Berkley took world rights, which Poelle says she doesn’t usually do, but she wanted the house to have the chance to sell the rights. So far, My Lovely Wife has sold in three territories: in the U.K./Commonwealth to Penguin UK’s Michael Joseph imprint; in Germany to Random House Germany’s Wilhelm Goldmann Verlag; and in Hungary to Agave Konyvek.
“The group I work with is so supportive,” says Monroe of the deal. The book was a team project and in line with Berkley’s vision of investing in authors. It went through a few rounds of revisions and was done in December 2017.
The one thing Downing was emphatic about was that Millicent not have a tragic history or sympathetic backstory to explain her murderous compulsions. “I just wanted her to be this way,” the author says.
The route the manuscript took to Poelle was not so direct; Poelle calls it “beautifully organic.” She was walking out of an event with Farley Chase, an agent and a friend, and he told her about a manuscript from a friend of his, Dave Hart, whom he knew from school. Hart got the manuscript from one of his friends, who was in Downing’s writing group and one of the early fans.
“Farley thought it might be something more suited for me,” Poelle says. “It was a domestic thriller; he focuses more on nonfiction. It all happened in such a wonderful way. We all wanted the manuscript to have the best chance, to find an advocate; no one was hoarding.”
Downing had finished her original manuscript in April 2017. “I wrote one draft, revised it, and sent it off,” she says. Chase received it in June 2017.
Downing and Chase spoke a few times, and Chase explained that it wasn’t for him but that she should send it to Poelle. “The manuscript had just turned up in his email,” Downing laughs. “He suggested that I ‘might add a cover letter.’ ”
When Poelle called Downing about the manuscript, they had a great first conversation. “She asked me where I got the idea, and I told her I was sick and disturbed, and that was it,” Downing says. “We really clicked.”

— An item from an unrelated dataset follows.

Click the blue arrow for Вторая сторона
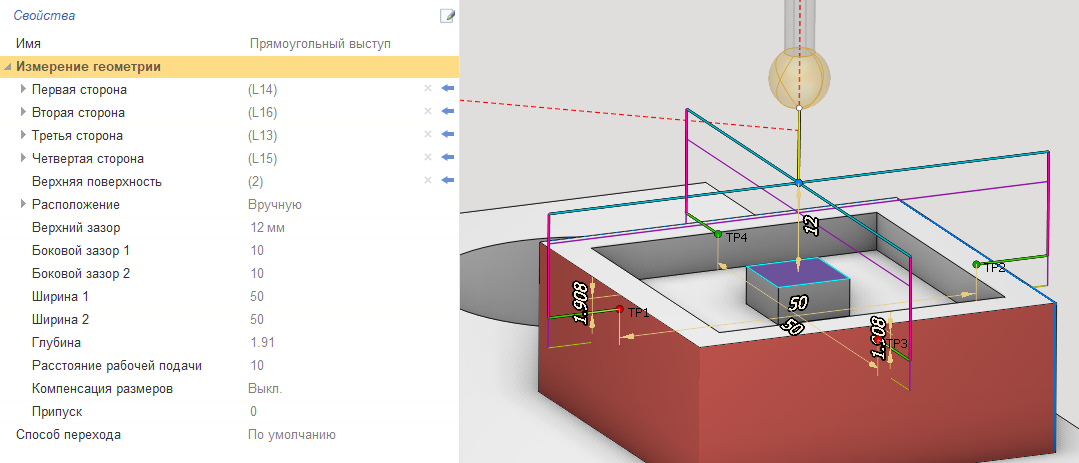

And the excitement continues. My Lovely Wife pubs Mar. 26, 2019, with a first printing of 75,000 copies. Early publicity plans include a tour and appearances at regional trade shows. Downing says she will seem like the classic overnight success—“the writer everyone hates,” as her friend put it (translation: a writer with a book contract). Meanwhile, Downing says, “It’s been 20 years. I just kept plugging away”.
After 11 years as an agent, Poelle says she has “the greatest job on the planet.”
And Monroe? “When I got the deal, I ran laps around the office—like Rocky Balboa. The high of negotiating, talking to the author... I understand gambling addiction.”